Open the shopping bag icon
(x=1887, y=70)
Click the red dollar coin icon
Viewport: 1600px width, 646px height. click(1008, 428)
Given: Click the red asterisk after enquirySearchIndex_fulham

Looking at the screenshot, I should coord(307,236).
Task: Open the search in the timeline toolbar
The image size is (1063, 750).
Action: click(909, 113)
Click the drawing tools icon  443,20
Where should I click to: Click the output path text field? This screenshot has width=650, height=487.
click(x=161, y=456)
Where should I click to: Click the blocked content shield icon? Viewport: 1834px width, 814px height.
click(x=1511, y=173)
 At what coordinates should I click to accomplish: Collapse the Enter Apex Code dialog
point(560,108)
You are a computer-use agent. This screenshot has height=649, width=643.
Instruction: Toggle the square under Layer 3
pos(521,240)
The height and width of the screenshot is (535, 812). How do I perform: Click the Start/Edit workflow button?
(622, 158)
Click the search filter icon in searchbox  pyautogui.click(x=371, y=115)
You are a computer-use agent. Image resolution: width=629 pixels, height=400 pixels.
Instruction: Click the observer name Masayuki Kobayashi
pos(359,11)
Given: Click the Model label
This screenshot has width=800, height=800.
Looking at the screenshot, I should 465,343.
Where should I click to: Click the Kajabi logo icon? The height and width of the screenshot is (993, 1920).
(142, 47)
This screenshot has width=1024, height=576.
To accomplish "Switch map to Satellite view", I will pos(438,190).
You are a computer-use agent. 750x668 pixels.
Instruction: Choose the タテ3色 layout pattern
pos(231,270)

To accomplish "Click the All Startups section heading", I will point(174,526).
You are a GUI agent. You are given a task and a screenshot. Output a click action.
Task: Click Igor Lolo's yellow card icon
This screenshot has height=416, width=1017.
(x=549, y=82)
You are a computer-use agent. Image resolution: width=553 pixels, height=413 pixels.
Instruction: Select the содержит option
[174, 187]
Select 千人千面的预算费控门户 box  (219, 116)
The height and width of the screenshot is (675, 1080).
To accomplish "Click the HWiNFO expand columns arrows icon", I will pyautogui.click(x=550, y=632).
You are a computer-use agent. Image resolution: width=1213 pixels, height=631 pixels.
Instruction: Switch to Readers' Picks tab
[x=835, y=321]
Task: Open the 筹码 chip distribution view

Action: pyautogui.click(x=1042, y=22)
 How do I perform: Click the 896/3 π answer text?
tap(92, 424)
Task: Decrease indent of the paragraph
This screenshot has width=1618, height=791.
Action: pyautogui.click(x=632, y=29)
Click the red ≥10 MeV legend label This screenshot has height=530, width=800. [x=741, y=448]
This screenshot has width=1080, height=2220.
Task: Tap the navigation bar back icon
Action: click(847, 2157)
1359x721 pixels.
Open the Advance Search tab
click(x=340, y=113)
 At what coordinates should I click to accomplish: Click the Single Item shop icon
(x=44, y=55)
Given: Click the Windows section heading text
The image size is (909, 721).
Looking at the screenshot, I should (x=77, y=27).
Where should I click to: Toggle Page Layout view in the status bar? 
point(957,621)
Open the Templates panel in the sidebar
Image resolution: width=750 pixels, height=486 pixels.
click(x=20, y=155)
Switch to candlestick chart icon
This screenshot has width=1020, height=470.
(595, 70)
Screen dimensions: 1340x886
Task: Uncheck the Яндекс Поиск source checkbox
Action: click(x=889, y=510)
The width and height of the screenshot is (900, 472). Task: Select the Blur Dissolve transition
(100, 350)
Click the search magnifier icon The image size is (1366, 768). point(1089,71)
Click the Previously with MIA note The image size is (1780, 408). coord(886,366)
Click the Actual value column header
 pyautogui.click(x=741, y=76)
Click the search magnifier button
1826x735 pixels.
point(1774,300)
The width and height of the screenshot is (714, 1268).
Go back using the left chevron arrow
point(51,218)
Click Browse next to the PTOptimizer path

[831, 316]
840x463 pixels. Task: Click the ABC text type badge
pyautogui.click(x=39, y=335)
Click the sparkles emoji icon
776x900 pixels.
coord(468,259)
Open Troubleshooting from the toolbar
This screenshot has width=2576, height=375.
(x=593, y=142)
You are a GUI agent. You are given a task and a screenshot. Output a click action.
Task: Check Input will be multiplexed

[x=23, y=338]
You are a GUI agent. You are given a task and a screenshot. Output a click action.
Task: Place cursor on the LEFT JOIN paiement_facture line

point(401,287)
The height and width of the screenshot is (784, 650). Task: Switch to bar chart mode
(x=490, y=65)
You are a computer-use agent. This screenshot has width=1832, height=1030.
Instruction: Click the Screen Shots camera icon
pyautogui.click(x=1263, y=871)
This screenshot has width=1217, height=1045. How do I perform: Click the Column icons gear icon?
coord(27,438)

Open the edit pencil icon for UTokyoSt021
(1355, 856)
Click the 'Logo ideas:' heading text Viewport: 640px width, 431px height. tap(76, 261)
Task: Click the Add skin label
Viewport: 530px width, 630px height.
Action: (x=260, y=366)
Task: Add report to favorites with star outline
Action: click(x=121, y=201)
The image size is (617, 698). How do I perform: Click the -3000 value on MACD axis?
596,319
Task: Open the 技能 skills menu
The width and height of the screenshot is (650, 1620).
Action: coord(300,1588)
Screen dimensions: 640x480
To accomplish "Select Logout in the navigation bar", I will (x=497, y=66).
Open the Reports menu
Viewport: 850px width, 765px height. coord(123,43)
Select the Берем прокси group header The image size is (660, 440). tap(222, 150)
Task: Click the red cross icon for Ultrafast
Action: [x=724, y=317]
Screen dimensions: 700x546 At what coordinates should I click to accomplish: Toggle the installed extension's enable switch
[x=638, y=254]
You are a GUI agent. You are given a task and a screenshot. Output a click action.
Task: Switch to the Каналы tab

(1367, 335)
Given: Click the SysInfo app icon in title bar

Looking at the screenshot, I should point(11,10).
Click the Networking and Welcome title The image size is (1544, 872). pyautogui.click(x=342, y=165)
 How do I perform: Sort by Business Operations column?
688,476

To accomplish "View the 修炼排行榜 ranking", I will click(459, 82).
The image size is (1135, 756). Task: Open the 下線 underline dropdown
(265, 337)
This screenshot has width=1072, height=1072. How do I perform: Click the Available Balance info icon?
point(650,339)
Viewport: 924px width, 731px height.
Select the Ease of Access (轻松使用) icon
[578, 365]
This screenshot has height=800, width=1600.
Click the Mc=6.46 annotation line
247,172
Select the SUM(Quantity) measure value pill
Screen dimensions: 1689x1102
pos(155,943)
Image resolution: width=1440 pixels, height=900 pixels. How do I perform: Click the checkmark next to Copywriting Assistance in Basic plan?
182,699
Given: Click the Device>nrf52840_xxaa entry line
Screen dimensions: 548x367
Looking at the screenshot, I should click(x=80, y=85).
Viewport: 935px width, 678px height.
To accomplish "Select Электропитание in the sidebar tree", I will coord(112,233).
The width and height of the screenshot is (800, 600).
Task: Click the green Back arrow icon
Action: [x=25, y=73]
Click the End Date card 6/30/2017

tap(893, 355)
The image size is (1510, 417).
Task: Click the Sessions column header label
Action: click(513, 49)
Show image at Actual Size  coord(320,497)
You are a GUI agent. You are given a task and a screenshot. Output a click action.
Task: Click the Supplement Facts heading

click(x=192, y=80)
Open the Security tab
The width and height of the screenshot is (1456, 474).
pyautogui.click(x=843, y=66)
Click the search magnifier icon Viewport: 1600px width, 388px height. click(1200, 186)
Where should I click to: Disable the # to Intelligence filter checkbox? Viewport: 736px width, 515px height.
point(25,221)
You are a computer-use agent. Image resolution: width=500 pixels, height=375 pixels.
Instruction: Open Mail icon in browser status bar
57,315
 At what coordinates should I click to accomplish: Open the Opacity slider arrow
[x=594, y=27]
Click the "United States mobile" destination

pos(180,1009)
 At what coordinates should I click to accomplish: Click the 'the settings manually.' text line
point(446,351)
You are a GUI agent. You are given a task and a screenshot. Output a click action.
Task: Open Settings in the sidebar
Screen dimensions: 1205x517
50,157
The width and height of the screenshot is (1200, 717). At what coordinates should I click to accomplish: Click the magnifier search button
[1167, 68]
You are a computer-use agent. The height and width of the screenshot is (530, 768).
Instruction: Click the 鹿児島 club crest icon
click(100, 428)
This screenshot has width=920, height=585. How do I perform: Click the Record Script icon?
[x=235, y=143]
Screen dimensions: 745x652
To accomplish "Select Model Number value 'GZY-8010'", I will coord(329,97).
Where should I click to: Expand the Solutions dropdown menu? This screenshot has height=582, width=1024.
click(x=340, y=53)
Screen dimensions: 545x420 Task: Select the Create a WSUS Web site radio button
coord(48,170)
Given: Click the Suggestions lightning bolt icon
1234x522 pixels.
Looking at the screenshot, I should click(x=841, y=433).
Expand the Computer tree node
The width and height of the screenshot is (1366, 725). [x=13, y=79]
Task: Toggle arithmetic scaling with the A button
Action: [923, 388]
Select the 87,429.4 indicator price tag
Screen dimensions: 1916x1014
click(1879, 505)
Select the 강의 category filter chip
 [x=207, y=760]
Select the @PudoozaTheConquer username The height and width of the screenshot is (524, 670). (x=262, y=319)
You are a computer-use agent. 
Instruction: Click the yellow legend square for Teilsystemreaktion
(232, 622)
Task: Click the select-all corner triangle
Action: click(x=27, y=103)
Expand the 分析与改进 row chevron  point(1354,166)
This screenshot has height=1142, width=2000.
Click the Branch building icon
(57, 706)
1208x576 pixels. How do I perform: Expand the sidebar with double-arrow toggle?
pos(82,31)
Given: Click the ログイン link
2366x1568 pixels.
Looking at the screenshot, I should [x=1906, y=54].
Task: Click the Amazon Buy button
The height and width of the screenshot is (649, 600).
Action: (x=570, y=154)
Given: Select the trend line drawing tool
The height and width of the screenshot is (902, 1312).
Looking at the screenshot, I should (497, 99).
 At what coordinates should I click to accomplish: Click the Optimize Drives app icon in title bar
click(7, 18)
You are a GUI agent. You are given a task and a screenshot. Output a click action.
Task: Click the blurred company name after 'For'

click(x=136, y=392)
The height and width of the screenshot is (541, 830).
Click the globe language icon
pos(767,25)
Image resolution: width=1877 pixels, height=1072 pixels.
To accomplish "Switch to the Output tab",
━━━━━━━━━━━━━━━━━━━━
* [Task directions]: Retype every line of the listing, word for word, from its opening line to the line that holds "Given: Click the Model label", and include that last line too.

* [Answer]:
Open the shopping bag icon
(x=1887, y=70)
Click the red dollar coin icon
Viewport: 1600px width, 646px height. click(1008, 428)
Given: Click the red asterisk after enquirySearchIndex_fulham

Looking at the screenshot, I should coord(307,236).
Task: Open the search in the timeline toolbar
The image size is (1063, 750).
Action: click(909, 113)
Click the drawing tools icon  443,20
Where should I click to: Click the output path text field? This screenshot has width=650, height=487.
click(x=161, y=456)
Where should I click to: Click the blocked content shield icon? Viewport: 1834px width, 814px height.
click(x=1511, y=173)
 At what coordinates should I click to accomplish: Collapse the Enter Apex Code dialog
point(560,108)
You are a computer-use agent. This screenshot has height=649, width=643.
Instruction: Toggle the square under Layer 3
pos(521,240)
The height and width of the screenshot is (535, 812). How do I perform: Click the Start/Edit workflow button?
(622, 158)
Click the search filter icon in searchbox  pyautogui.click(x=371, y=115)
You are a computer-use agent. Image resolution: width=629 pixels, height=400 pixels.
Instruction: Click the observer name Masayuki Kobayashi
pos(359,11)
Given: Click the Model label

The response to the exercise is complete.